LTSS providers routinely observe individuals in their homes. Their observations of function, behavior, medication adherence, and safety could be important to health care service providers who are required to report Medicaid Quality Measures and Meaningful Use attestation. The examples which are routinely monitored by LTSS providers are fall risk assessment, depression screening and observation of cognitive impairment without a formal diagnosis of dementia.
For a variety of reasons, these observations are not shared. However, that does not have to be the case. The process under development for the Universal Transfer Protocol among LTSS and health care providers applies as well to the process of exchanging these important observations in which only the information is transferred and not the individual. What is needed is a concerted effort to apply this process to these issues.

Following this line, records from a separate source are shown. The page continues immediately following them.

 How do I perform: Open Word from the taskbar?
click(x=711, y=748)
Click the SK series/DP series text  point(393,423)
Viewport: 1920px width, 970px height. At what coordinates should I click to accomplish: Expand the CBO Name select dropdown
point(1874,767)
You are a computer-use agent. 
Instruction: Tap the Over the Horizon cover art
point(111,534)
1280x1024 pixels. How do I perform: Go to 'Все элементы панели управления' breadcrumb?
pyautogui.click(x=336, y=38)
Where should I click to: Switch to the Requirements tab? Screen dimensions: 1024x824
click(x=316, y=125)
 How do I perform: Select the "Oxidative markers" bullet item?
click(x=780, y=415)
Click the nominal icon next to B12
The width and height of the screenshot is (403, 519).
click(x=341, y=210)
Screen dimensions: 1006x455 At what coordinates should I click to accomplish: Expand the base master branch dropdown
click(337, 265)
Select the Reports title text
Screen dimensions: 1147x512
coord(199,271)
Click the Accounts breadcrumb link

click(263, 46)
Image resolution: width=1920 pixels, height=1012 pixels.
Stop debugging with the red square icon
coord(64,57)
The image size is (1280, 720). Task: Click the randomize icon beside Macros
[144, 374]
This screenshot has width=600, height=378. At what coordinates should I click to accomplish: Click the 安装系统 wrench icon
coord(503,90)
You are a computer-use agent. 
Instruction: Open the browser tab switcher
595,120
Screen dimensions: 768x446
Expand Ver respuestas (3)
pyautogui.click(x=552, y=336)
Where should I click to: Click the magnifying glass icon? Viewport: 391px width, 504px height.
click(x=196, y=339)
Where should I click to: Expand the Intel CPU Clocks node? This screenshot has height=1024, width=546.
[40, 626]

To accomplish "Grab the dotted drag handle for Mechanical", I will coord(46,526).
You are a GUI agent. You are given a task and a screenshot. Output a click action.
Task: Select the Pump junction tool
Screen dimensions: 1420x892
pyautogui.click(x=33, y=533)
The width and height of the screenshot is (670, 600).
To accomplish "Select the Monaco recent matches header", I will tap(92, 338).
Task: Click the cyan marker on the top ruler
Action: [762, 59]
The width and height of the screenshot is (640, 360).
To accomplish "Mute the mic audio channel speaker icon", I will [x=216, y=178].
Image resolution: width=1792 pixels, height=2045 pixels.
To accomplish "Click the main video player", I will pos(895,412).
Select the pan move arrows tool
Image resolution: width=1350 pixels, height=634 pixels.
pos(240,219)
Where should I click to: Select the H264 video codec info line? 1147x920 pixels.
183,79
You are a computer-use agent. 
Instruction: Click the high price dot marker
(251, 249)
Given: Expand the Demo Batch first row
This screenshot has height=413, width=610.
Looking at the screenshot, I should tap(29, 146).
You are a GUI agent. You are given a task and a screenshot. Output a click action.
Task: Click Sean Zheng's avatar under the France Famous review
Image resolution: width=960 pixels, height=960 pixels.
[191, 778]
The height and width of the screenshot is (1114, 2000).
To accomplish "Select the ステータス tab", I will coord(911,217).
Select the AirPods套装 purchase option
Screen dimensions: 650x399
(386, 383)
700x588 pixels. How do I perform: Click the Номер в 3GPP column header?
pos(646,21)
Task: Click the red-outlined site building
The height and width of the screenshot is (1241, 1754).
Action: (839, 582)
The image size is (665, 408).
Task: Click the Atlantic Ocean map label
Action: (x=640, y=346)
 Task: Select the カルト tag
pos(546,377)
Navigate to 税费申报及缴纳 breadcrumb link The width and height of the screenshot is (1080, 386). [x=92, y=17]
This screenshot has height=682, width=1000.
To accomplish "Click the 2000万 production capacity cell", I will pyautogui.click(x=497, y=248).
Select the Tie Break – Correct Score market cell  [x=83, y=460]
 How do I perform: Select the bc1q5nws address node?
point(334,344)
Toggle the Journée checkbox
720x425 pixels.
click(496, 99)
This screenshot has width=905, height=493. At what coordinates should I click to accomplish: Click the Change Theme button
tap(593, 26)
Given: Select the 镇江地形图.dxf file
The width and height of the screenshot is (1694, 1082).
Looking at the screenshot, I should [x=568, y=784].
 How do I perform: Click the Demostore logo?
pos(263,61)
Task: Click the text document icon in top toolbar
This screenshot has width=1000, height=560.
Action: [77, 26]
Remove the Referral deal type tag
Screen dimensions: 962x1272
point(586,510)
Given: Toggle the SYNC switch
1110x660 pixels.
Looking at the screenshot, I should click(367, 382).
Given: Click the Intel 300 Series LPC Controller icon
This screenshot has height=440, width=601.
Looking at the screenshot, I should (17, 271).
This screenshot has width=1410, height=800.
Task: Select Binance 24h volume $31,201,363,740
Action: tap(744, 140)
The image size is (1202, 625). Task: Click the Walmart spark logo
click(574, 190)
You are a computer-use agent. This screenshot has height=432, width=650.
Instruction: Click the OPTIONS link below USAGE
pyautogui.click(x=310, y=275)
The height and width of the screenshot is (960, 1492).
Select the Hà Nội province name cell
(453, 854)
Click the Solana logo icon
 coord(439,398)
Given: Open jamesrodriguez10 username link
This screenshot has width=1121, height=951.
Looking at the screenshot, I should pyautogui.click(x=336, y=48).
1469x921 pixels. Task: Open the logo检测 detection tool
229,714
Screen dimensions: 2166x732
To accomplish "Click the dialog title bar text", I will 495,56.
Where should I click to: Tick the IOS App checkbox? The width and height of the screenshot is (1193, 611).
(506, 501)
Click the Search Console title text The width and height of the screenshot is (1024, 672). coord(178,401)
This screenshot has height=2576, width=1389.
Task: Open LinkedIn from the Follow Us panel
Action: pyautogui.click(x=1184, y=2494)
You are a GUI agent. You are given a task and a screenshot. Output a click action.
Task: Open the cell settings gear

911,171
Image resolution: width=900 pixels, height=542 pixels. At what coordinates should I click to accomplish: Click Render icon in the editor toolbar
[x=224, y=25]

The process starts with the health care providers learning from their LTSS colleagues about the range of observations that are possible and the range of staff who are making them. From this, the health care providers can determine the current capabilities of the LTSS providers to make and report the observations of most value to them. Based on this information, the health care providers prioritize the observations they want to received based upon the value of these observations for patient care, safety, efficiency and reporting requirements.
For each item selected for reporting, the health care providers identify the specific observations that provide the greatest value. As the “receiver” of this information, they have the primary responsibility for defining what it is: the range and type of observations, who reports them, when and how they are reported. Fall risk, as an example, might require a specific set of observations using a standardized process. The “senders”, the LTSS providers, work with the health care providers to create a reliable set of observations that are reported in a standard manner.
Why would LTSS want to do “extra work” that gives them no direct benefit? First, they are contributing to improved care for their clients. Second, by demonstrating value to the health care service providers they open up a wider range of collaborations which might create funding opportunities. Third, at different times everyone is either a sender or a receiver of information; and the work LTSS does to improve performance for the health care providers is reciprocated when LTSS asks them for information that improves the quality, safety and efficiency of the services they provide to newly referred clients. What goes around, comes around.